Unlocking Phytate with Phytase: A Meta-Analytic View of Meat-Type Chicken Muscle Growth and Bone Mineralization Potential

The inclusion of exogenous phytase in P- and Ca-deficient diets of broilers to address the growing concern about excessive P excretion into the environment over the years has been remarkably documented. However, responses among these studies have been inconsistent because of the several factors affecting P utilization. For this reason, a systematic review with a meta-analysis of results from forty-one studies published from 2000 to February 2024 was evaluated to achieve the following: (1) quantitatively summarize the size of phytase effect on growth performance, bone strength and mineralization in broilers fed diets deficient in P and Ca and (2) estimate and explore the heterogeneity in the effect size of outcomes using subgroup and meta-regression analyses. The quality of the included studies was assessed using the Cochrane Collaboration's SYRCLE risk of bias checklists for animal studies.
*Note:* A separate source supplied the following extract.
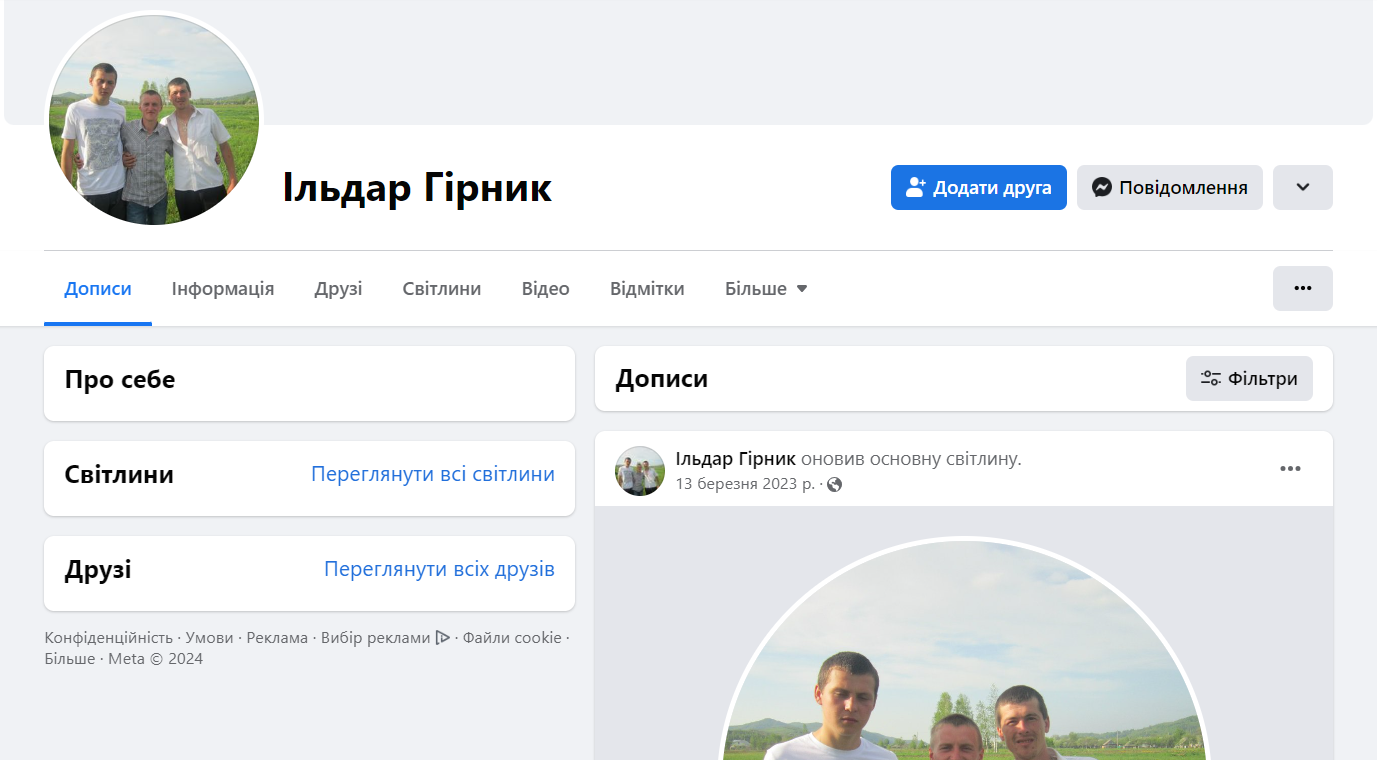Open the Відео tab

pyautogui.click(x=545, y=289)
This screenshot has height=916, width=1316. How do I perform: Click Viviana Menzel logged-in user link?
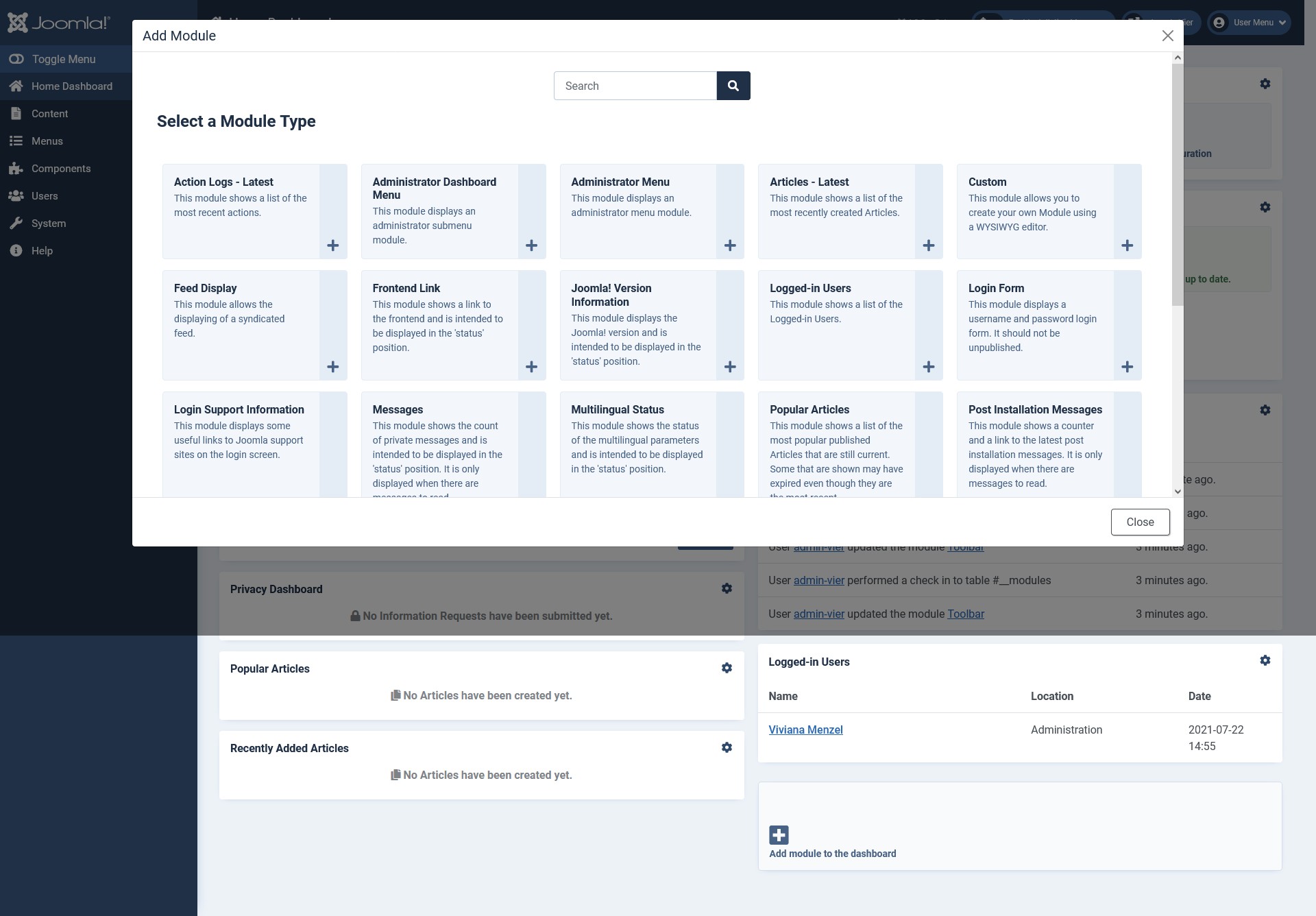click(806, 730)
Applying the random effects models, Hedges' g effect size of supplemented phytase was calculated using the R software (version 4.3.3, Angel Food Cake) to determine the standardized mean difference (SMD) at a 95% confidence interval. Subgroup analysis and meta-regression were used to further explore the effect size heterogeneity (PSMD ≤ 0.05, I2 > 50%, n ≥ 10). The meta-analysis showed that supplemental phytase increases ADFI and BWG and improves FCR at each time point of growth (p < 0.0001). Additionally, phytase supplementation consistently increased tibia ash, P and Ca, and bone strength (p < 0.0001) of broilers fed P- and Ca-deficient diets. The results of the subgroup and meta-regression analyses showed that the age and strain of broiler, dietary P source, and the duration of phytase exposure significantly influence the effect size of phytase on growth and bone parameters. In conclusion, phytase can attenuate the effect of reducing dietary-available phosphorus and calcium and improve ADFI, BWG, and FCR, especially when added to starter diets. It further enhances bone ash, bone mineralization, and the bone-breaking strength of broilers, even though the effects of bone ash and strength can be maximized in the starter phase of growth. However, the effect sizes of phytase were related to the age and strain of the broiler, dietary P source, and the duration of phytase exposure rather than the dosage.